Count the lines in the listing below that contain the word "should", matching case exactly, and reply with only that number.
********
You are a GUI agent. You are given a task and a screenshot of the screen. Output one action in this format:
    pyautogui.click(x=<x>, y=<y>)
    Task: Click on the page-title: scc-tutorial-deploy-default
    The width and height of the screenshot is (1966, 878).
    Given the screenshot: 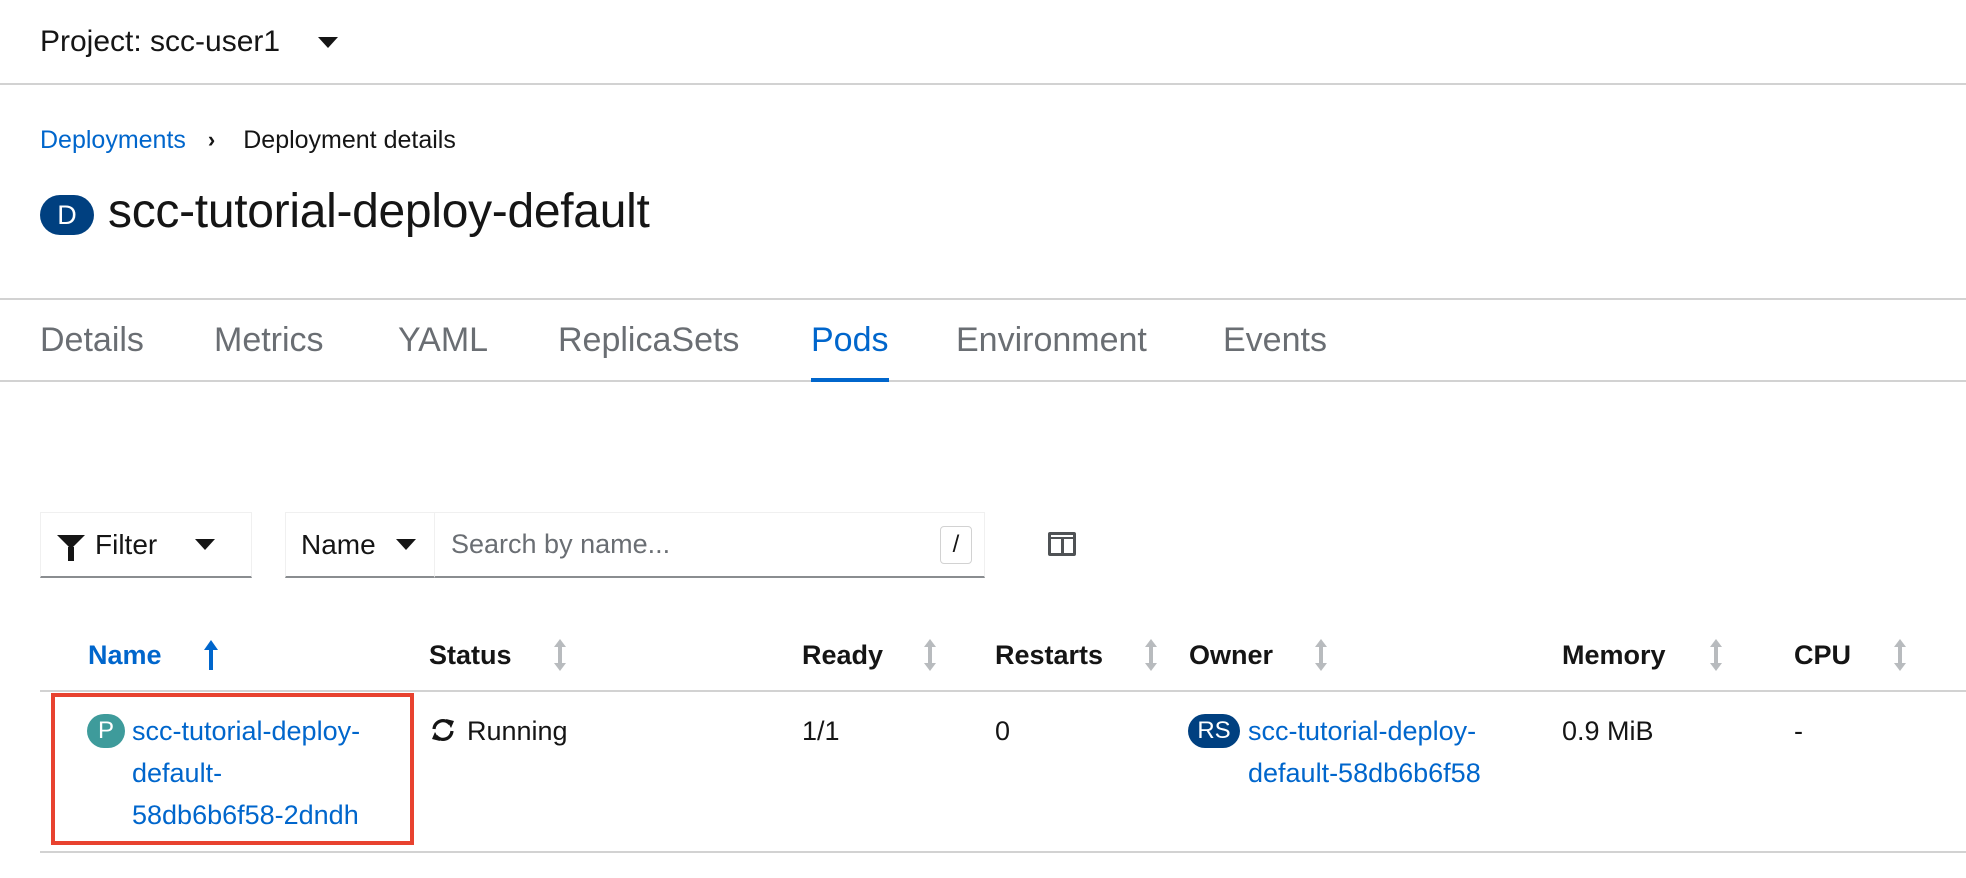 What is the action you would take?
    pyautogui.click(x=379, y=211)
    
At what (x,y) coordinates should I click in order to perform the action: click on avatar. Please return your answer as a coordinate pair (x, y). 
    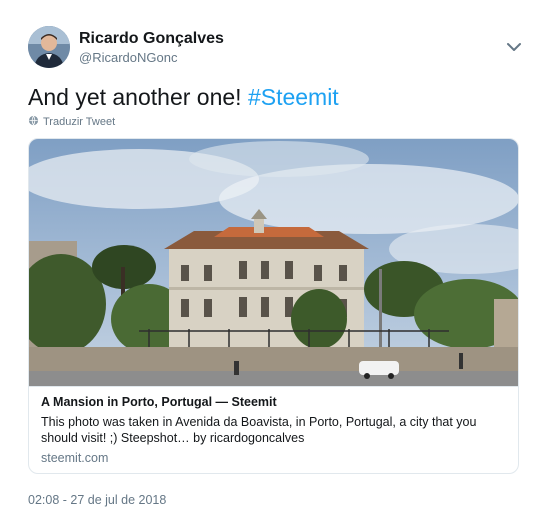
    Looking at the image, I should click on (49, 47).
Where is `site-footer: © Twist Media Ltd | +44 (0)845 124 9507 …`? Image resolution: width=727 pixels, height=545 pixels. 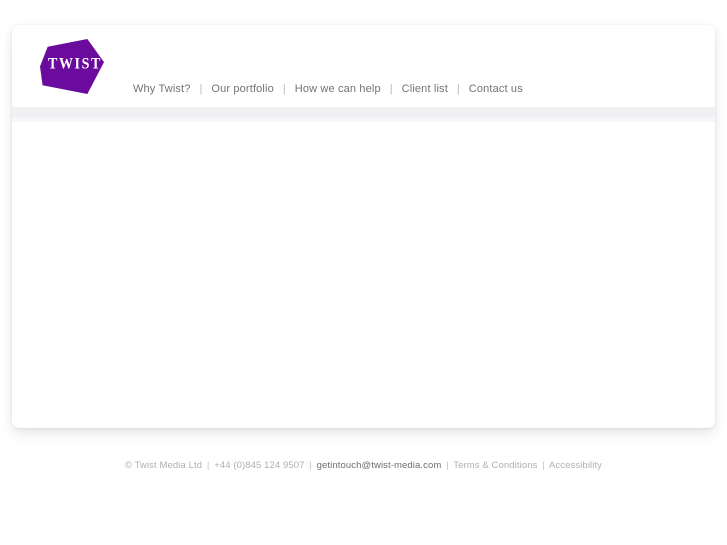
********
■ Exercise answer:
2